வரலாறு

The Coming of the Europeans

Introduction

The beginning of British rule in India is conventionally ascribed to 1757, after the Battle of Plassey was won by the English East India Company against the Nawab of Bengal. But the Europeans had arrived in India by the beginning of the sixteenth century. Their original intention was to procure pepper, cinnamon, cloves and other spices for the European markets and participate in the trade of the Indian Ocean. The Portuguese were the first Europeans to establish themselves in India. Vasco da Gama discovered the direct sea route to India from Europe around the Cape of Good Hope of Africa at the end of the fifteenth century. Subsequently, the Portuguese conquered Goa on the west coast in 1510. Goa then became the political headquarters for the Portuguese in India and further east in Malacca and Java. The Portuguese perfected a pattern of controlling the Indian Ocean trade through a combination of political aggressiveness and naval superiority. Their forts at Daman and Diu enabled them to control the shipping in the Arabian Sea, using their well-armed ships.

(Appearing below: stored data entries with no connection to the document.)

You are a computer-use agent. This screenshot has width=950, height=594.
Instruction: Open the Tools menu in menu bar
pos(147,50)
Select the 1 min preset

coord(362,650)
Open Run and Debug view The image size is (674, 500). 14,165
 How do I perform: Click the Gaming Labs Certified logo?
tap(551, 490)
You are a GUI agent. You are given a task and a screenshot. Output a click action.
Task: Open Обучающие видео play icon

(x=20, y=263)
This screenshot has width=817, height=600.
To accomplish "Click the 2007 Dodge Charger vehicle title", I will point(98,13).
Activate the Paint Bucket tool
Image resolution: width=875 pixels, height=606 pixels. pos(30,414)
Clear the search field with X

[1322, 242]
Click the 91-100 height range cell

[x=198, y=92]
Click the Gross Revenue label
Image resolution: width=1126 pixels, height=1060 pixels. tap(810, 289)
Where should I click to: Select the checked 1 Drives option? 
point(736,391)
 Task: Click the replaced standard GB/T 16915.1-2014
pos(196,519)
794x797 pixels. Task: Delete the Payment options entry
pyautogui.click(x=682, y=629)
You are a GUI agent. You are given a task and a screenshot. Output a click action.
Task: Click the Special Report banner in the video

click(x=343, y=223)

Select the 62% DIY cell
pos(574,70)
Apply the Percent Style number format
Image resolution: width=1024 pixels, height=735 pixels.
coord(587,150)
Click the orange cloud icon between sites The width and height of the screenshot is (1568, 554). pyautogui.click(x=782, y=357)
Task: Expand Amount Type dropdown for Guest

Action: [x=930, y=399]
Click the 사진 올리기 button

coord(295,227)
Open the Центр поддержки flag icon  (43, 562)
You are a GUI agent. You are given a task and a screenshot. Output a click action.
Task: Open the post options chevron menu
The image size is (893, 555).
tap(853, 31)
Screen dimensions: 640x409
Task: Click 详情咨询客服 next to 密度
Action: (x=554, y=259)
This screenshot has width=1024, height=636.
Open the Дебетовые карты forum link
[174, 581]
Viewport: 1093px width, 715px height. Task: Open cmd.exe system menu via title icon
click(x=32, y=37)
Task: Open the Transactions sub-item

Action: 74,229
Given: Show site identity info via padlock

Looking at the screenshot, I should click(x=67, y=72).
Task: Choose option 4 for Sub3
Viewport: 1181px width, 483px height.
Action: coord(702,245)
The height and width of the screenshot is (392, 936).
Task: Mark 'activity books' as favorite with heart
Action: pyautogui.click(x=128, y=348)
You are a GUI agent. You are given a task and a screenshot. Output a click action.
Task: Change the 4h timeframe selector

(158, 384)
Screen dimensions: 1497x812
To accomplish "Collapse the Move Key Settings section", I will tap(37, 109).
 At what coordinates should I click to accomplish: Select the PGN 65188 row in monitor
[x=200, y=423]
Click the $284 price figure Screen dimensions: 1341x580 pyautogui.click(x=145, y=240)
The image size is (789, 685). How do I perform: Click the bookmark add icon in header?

The other European nations who came to India nearly a century later, especially the Dutch and the English, modelled their activities on the Portuguese blueprint. Thus we need to understand the advent of the European trading companies as an ongoing process of engagement with Indian political authorities, local merchants and society, which culminated in the conquest of Bengal by the British in 1757. This lesson has two parts. The political history of India and the changing scenario that emerged after 1600 are discussed in the first part. The second part deals with the arrival of European trading companies in India and the impact each one made on Indian society.